* **Source material**:
====================
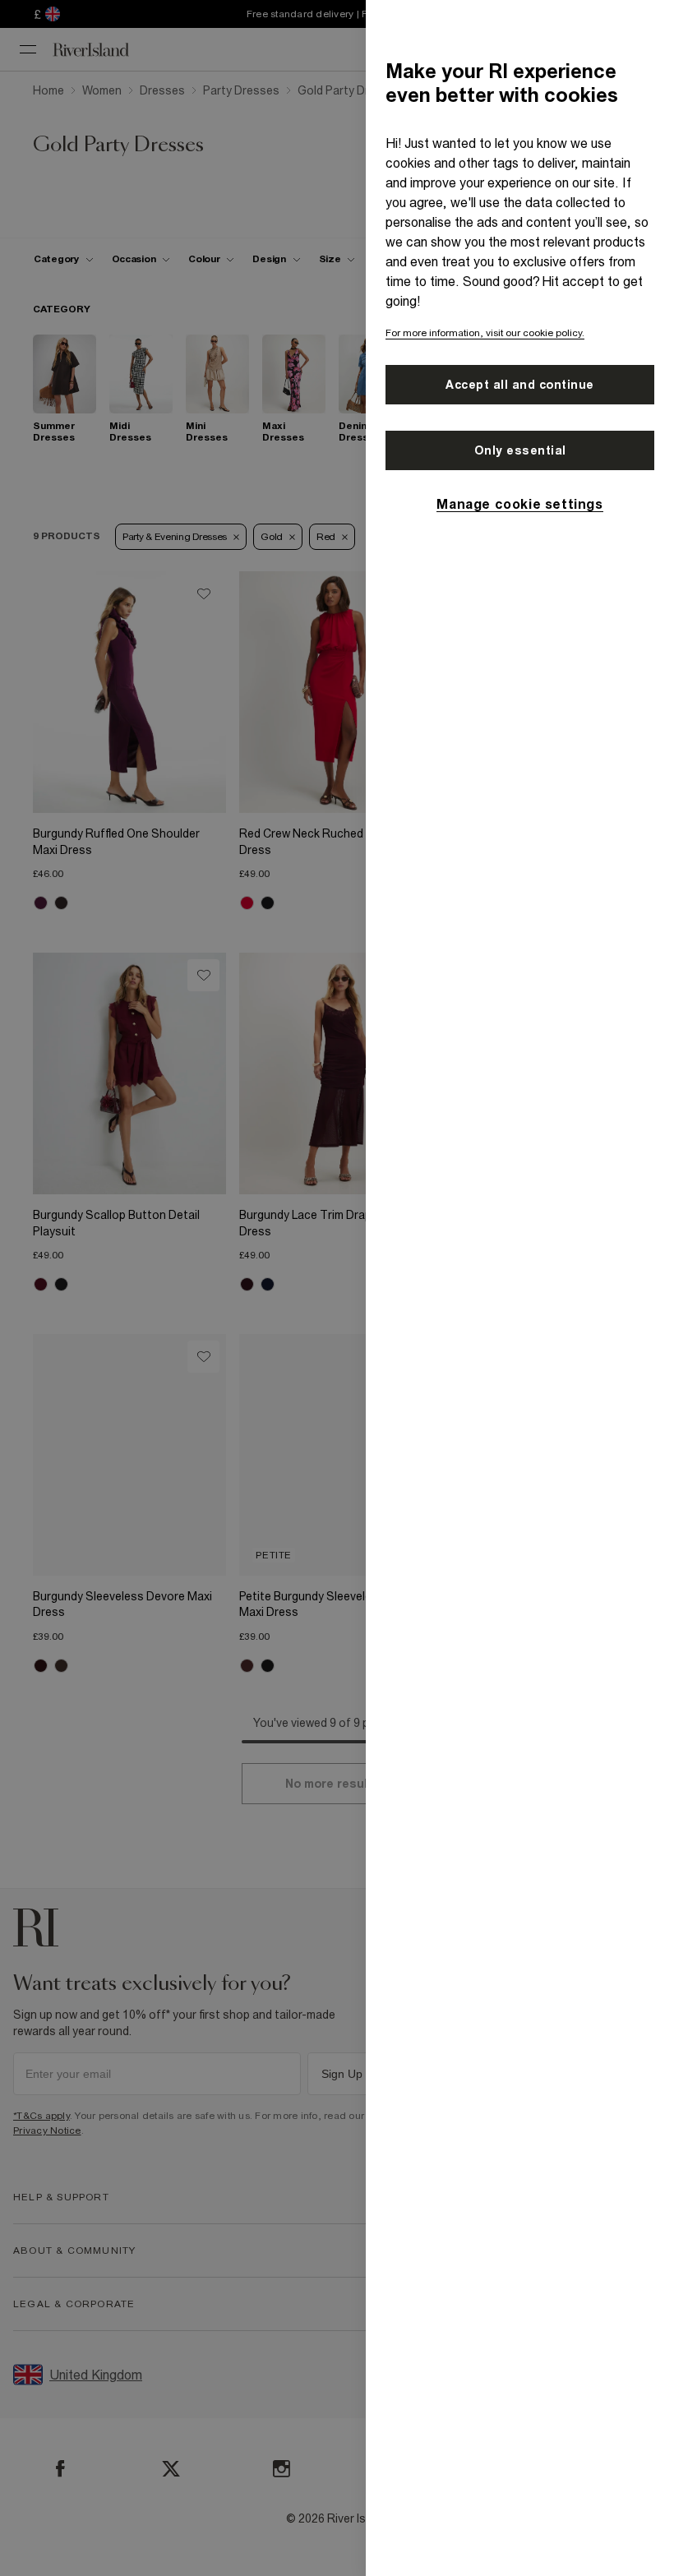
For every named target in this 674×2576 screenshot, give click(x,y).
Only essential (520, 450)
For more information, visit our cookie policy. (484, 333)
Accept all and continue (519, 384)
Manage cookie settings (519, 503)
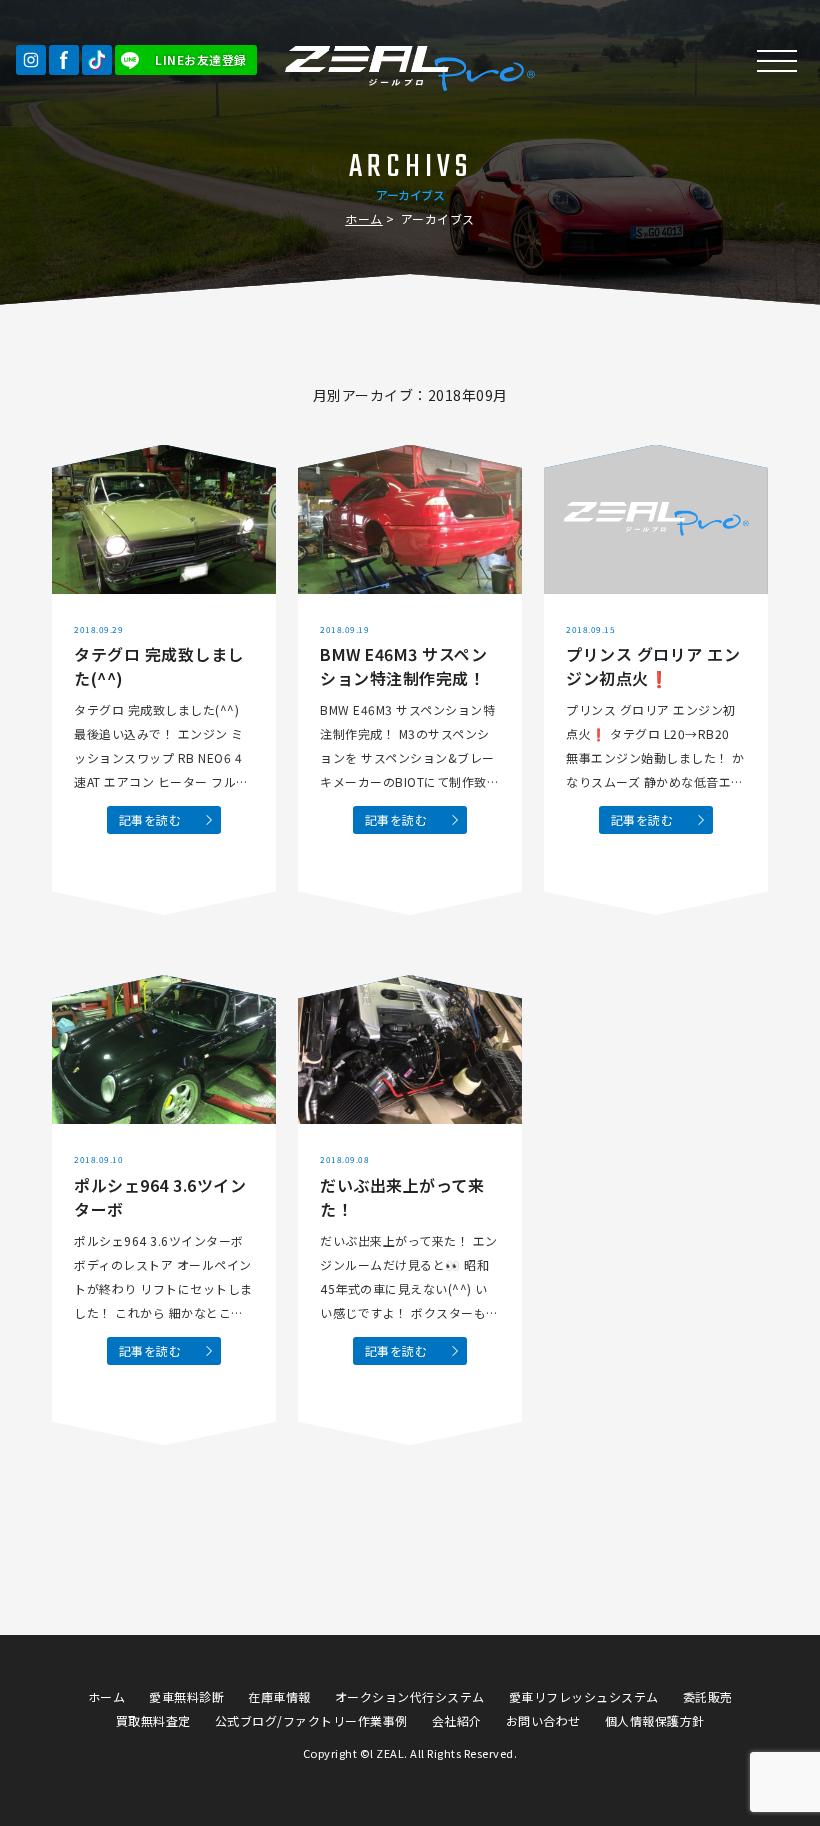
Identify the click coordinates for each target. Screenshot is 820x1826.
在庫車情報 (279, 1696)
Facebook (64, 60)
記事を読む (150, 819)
====================
Copy, from the material above, each line in which the string "cookie" occurs.

* **Output below**:
For more information, visit our cookie policy. (484, 333)
Manage cookie settings (519, 503)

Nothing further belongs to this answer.